Melancholic nostalgia for memories that just shaded into your life is a powerful feeling — and it’s important we don’t forget where we came from, and our forebears’ circumstances

October 5, 2023 09:52
A-Jewish-Butcher-Shop-in-the-east-end c.1930s Jewish-Migration-Routes-1-
3 min read

I suppose these days they’d call it being “triggered”. And it was Josh Glancy, bright young inhabitant of this inky shtetel, that did it when he unleashed the bagel/beigel wars. 

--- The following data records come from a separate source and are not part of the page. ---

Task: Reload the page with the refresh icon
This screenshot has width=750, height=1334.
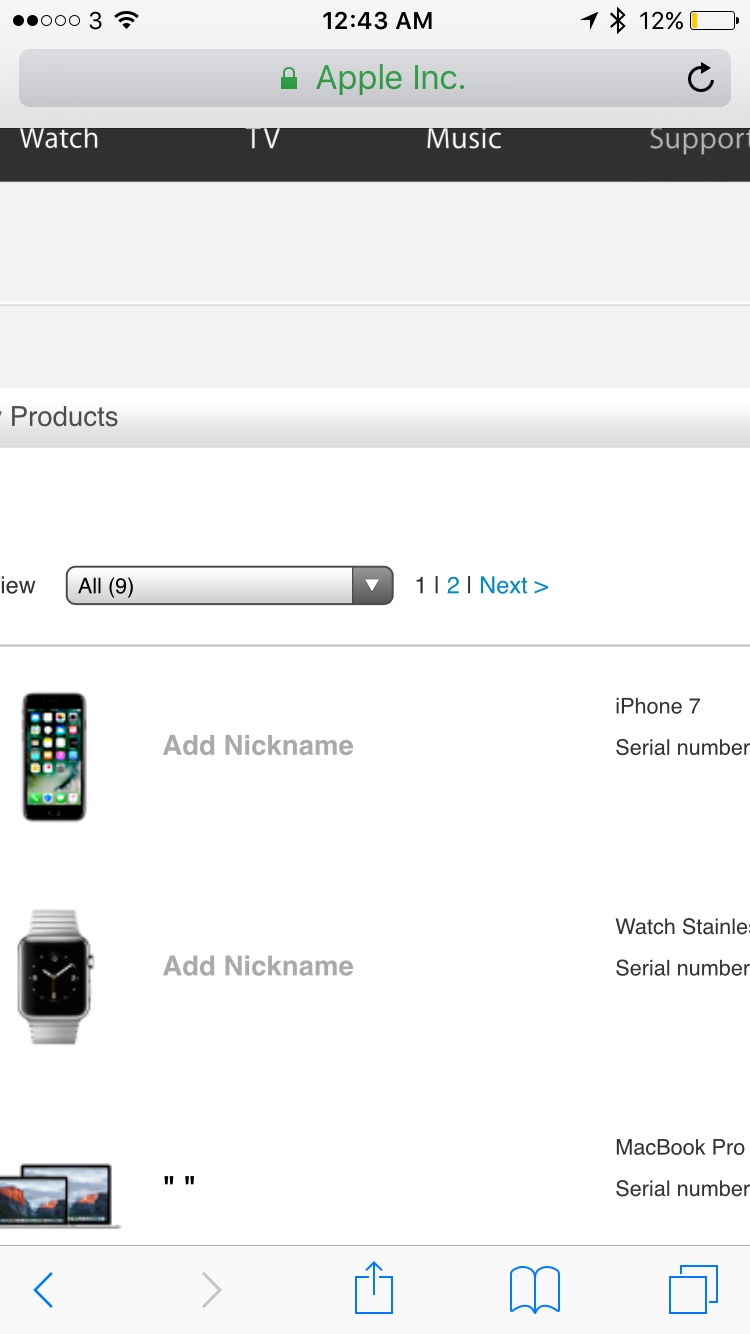Action: click(x=701, y=78)
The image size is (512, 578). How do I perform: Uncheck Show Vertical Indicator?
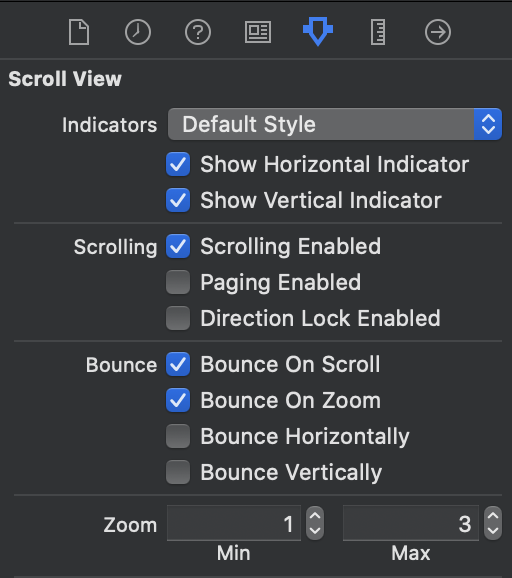[x=178, y=200]
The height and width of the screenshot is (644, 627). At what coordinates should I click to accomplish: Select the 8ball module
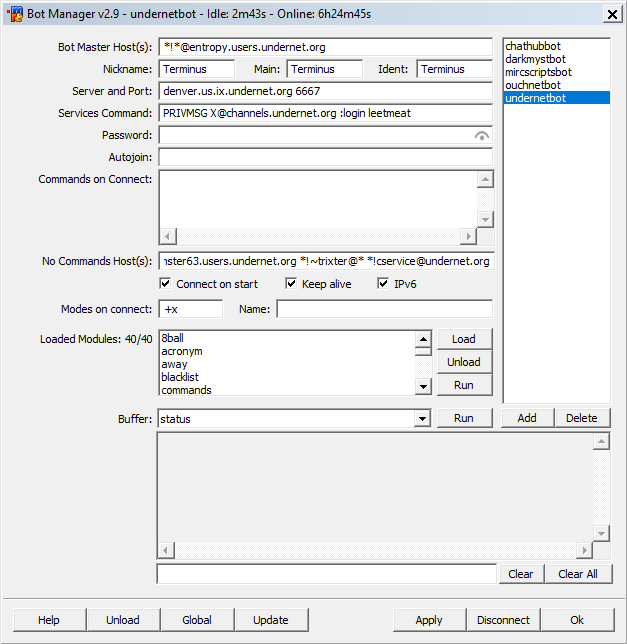click(x=173, y=339)
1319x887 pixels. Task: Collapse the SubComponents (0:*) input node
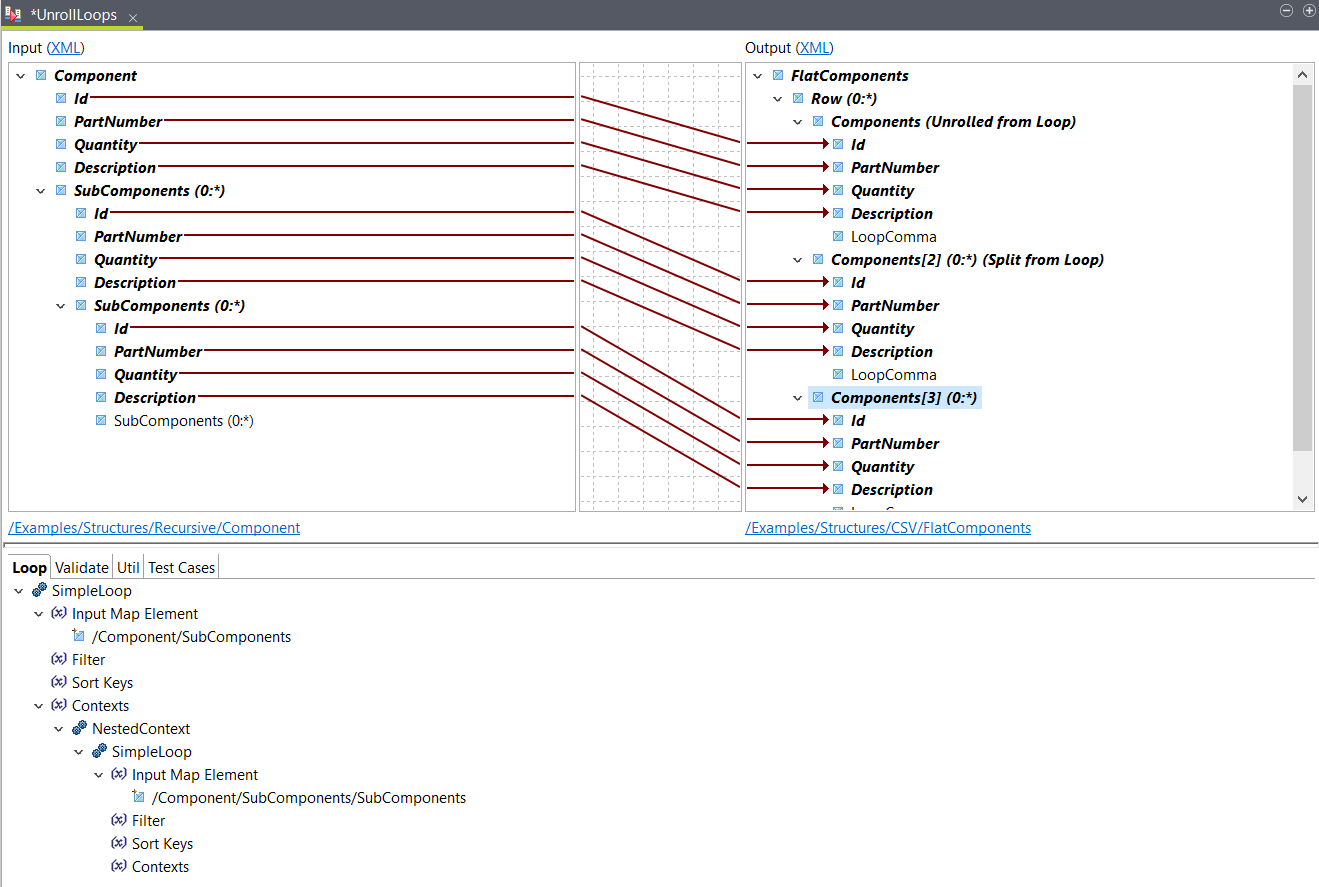coord(40,190)
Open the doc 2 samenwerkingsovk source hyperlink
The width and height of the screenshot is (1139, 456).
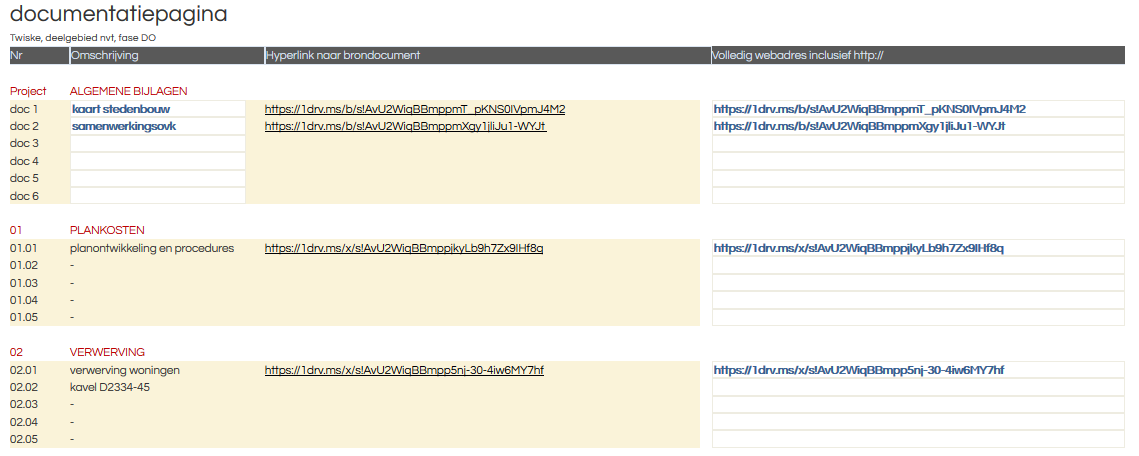pos(405,127)
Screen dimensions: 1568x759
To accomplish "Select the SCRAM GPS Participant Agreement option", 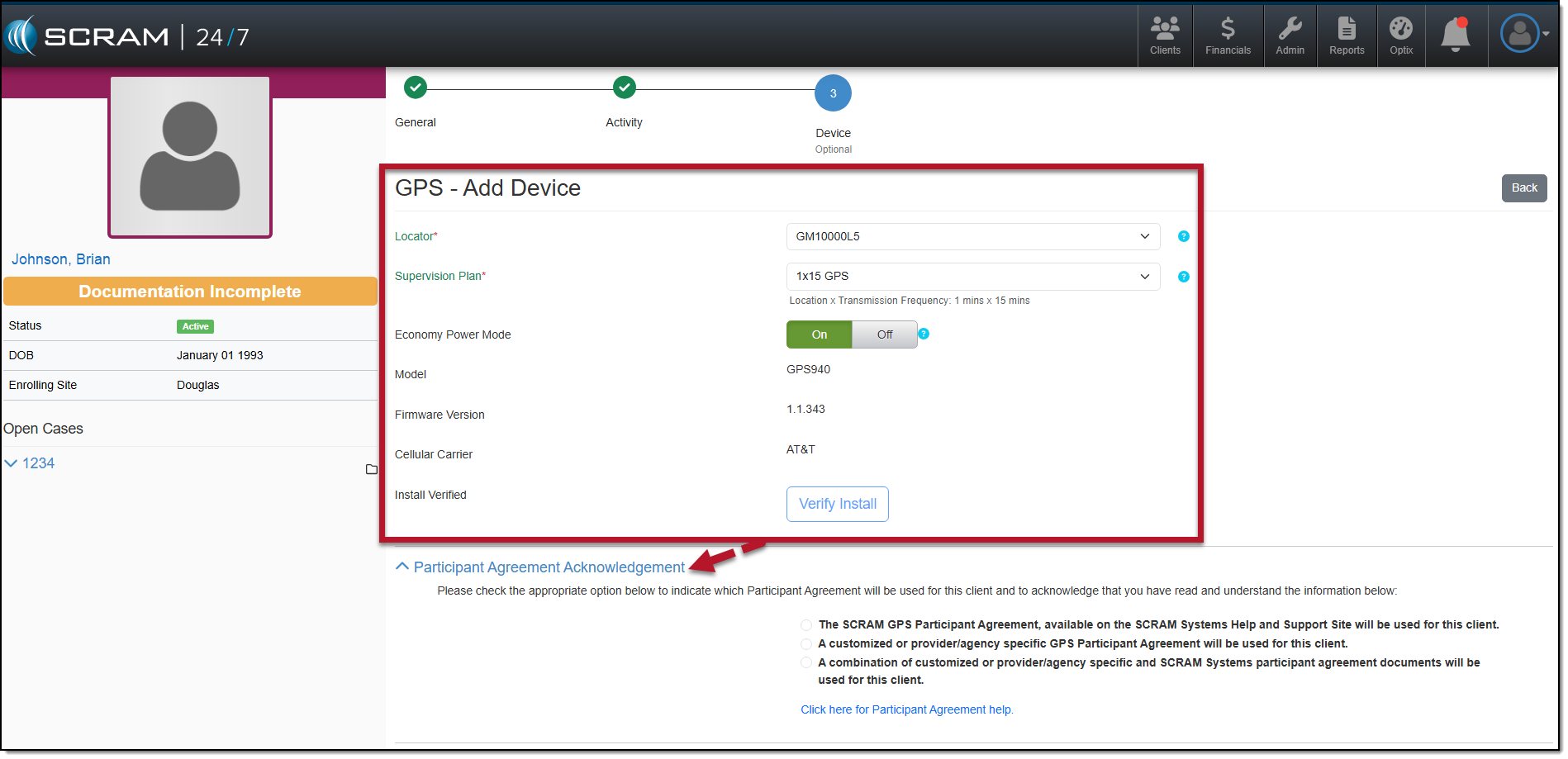I will point(806,625).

Josh has written about this on this page, and is no doubt correct when he wrote that “beigel belonged in the crumbling Jewish cemeteries of Mile End and East Ham, a linguistic relic, an early 20th-century word that has died out with so many bubbes and zeides”. It died out in my family on the last day of May 1998 when my father, Sam, took his last breath. 

So what was my problem? Anemoia is a word made up by the writer John Koenig in 2014 when he published his Dictionary of Obscure Sorrows. Koenig defined anemoia as a nostalgia for a time you’ve not known. But Josh set off in me a bout of neo-anemoia: a melancholy awareness of a time whose edges have just shaded into your own life.

It’s there in your recollection of how your parents spoke about events before you were born, of the books on their shelves, of the black-and-white family photographs, of their friends and relatives who visited in the days when you could barely talk.